• [Dataset extract]
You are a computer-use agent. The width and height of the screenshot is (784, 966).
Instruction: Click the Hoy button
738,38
* * *
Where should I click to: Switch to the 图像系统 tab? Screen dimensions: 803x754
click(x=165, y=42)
* * *
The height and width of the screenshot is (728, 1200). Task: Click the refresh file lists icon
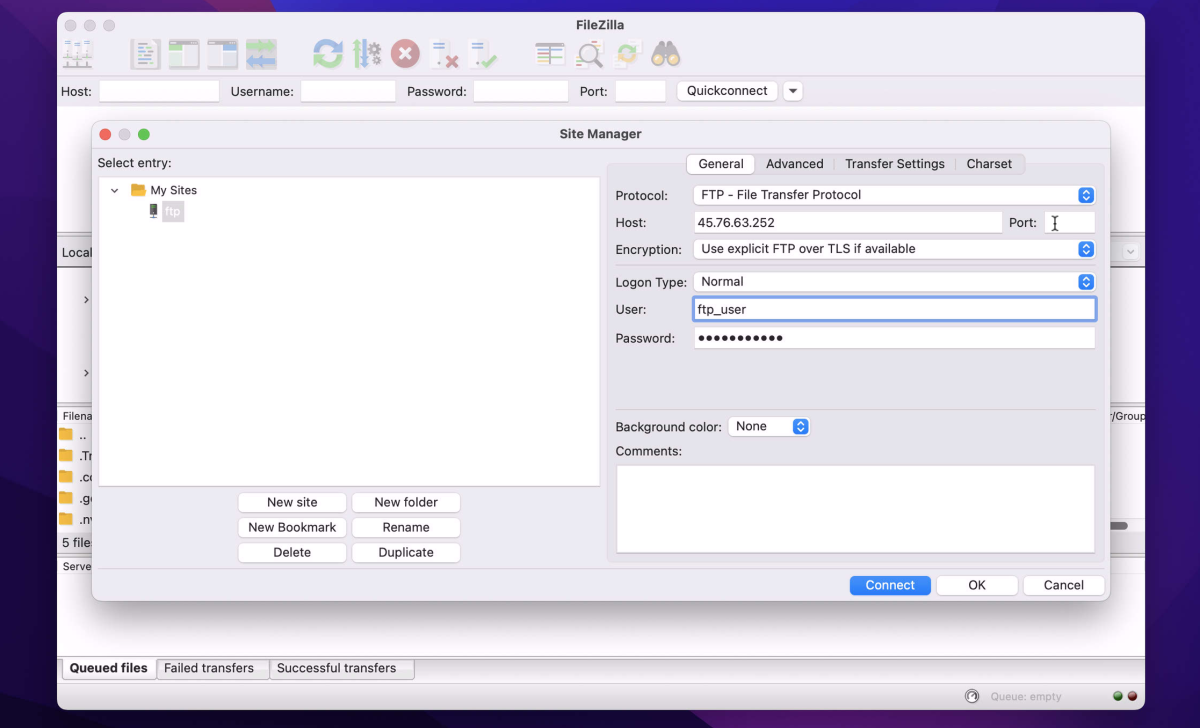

• [What to work on] Search the data above for the word "height", then gather each line in which it appears.

• [Solved problem]
You are a computer-use agent. The width and height of the screenshot is (784, 966).
The height and width of the screenshot is (728, 1200). Task: Click the refresh file lists icon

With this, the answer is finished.